UNITED NATIONS -- — The U.S. is offering to gradually normalize relations with Sudan if the government in Khartoum settles issues such as the Darfur crisis and carries out elections next year, U.S. and Sudanese diplomats said Friday.
Sudan would have to remove obstacles to the deployment of a U.N.-led peacekeeping force, stop violence against civilians in Darfur, release U.S. shipping containers stuck in customs and carry out the Comprehensive Peace Agreement between north and south Sudan, including elections in 2009, officials said.
Sudan's ambassador to the United Nations, Abdalmahmood Abdalhaleem, called it "a strategic shift," made possible by his government's "exemplary" cooperation on terrorism matters.
"Each side is exchanging papers on each aspect," he said. "The biggest reward would be normal relations with the U.S."
But some officials on both sides were skeptical. The U.S. has previously offered to improve diplomatic ties if Sudan met certain demands, but after Khartoum did so, relations remained unchanged.
Richard Williamson, the U.S. envoy to Sudan, confirmed that he discussed the Bush administration's incentives and requirements with President Omar Hassan Ahmed Bashir during a meeting last month in Khartoum.

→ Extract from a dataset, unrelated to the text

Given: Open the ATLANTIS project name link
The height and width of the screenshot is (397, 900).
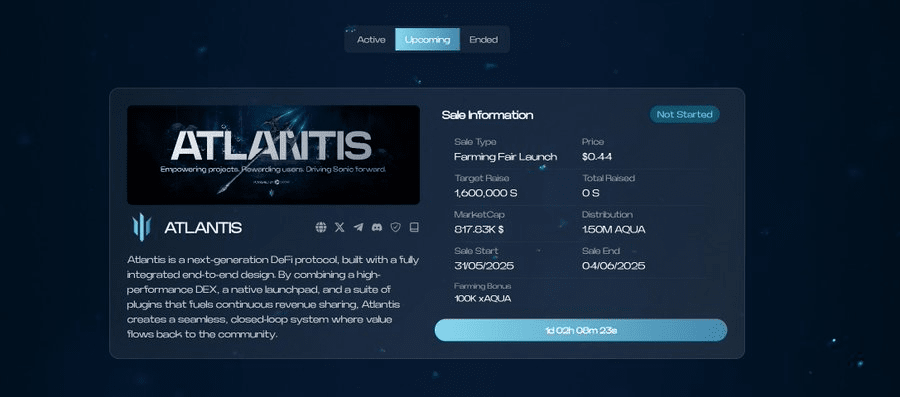Looking at the screenshot, I should pos(203,228).
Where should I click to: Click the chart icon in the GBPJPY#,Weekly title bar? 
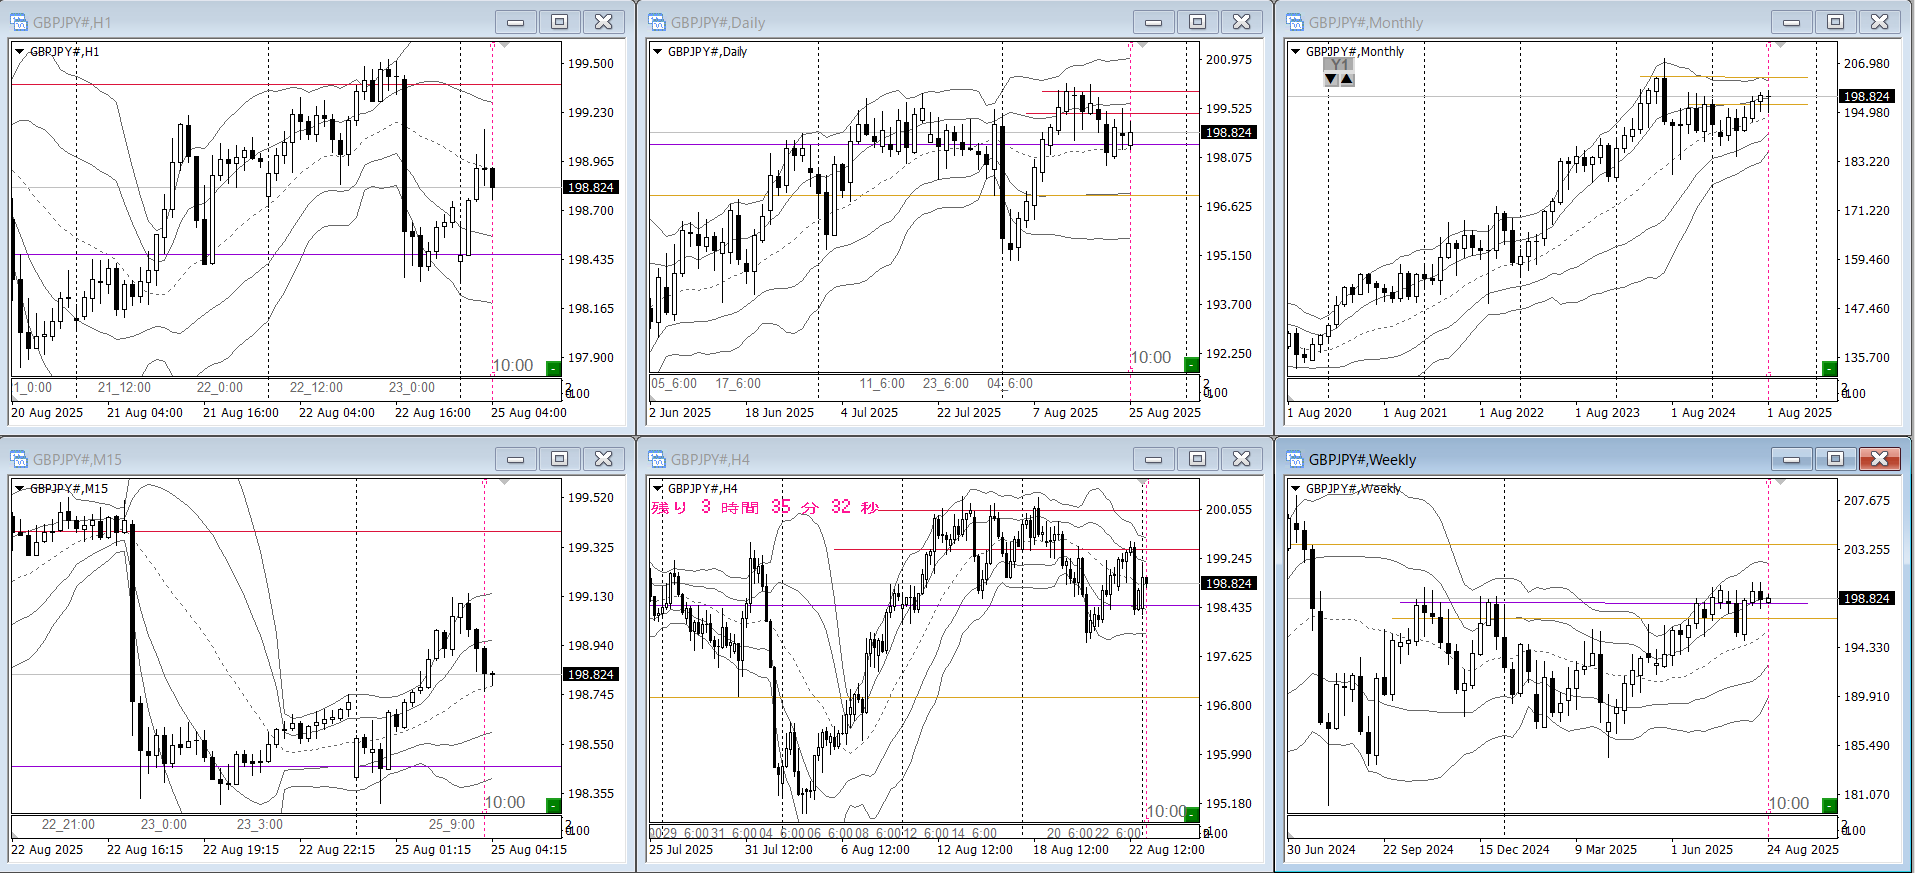[x=1295, y=459]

The U.S. offered to restore full diplomatic ties, lift sanctions and remove Khartoum from Washington's list of state sponsors of terrorism, Williamson said.
"There needs to be progress on the humanitarian and security side before there can be progress on other issues of concern to both sides," he said. "And we try to be very clear and be specific about the timing and what sort of things that are required."
He declined to provide details.
"Right now this is a discussion between the government of Sudan and the government of the United States, and it helps no one if we start to negotiate in public," he said. "The bottom-line goal is you have got to alleviate suffering and provide enough security on the ground so that people can return home in Darfur. Short of that, nothing else matters."
To help the process, the U.S. is increasing pressure on the U.N. to speed the deployment of peacekeepers to Darfur, pushing for 3,600 new troops in Sudan's western region by June.
In a letter delivered Thursday to U.N. Secretary-General Ban Ki-moon, Williamson criticized delays in sending troops to Darfur, and asked the United Nations' peacekeeping department to be more flexible in its requirements for troops and equipment.